**Directions:** Take the entries that follow and return exactly the lines from the one holding "Task: Click the Add Renderer Feature button" through the one holding "Given: Expand row of 大连汽车工业投资有限公司", both included. Nothing else is needed.

(Supplied data Opens)

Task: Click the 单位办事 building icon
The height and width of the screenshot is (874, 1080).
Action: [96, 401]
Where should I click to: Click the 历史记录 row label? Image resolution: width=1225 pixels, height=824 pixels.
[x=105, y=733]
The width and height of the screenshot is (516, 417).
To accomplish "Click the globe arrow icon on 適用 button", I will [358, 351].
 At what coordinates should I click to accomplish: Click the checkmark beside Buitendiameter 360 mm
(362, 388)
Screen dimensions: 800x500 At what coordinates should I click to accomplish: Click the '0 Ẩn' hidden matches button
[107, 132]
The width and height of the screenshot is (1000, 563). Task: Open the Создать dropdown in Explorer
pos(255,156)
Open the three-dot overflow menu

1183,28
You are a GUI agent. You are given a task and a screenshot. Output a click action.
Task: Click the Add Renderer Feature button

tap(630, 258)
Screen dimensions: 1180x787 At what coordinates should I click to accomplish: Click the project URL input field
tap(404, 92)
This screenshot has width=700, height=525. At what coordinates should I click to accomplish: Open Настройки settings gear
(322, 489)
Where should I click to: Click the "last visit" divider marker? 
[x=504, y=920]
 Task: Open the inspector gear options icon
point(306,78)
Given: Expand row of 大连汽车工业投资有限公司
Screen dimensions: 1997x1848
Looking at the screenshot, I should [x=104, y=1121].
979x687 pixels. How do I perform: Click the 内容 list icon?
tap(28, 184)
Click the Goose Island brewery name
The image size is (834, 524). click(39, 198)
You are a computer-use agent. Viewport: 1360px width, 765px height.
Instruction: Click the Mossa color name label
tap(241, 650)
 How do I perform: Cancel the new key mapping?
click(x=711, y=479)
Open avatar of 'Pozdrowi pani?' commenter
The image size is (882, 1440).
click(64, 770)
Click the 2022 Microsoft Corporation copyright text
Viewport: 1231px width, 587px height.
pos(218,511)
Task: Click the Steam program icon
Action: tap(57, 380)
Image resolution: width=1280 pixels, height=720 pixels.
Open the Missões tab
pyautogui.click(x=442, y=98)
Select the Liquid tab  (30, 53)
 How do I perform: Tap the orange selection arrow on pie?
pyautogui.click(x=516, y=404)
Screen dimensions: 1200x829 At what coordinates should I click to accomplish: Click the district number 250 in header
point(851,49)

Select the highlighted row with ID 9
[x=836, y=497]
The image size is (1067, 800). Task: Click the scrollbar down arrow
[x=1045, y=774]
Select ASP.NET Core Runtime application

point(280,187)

(Supplied data Closes)

**Result of this exercise:**
Task: Click the Add Renderer Feature button

tap(630, 258)
Screen dimensions: 1180x787 At what coordinates should I click to accomplish: Click the project URL input field
tap(404, 92)
This screenshot has width=700, height=525. At what coordinates should I click to accomplish: Open Настройки settings gear
(322, 489)
Where should I click to: Click the "last visit" divider marker? 
[x=504, y=920]
 Task: Open the inspector gear options icon
point(306,78)
Given: Expand row of 大连汽车工业投资有限公司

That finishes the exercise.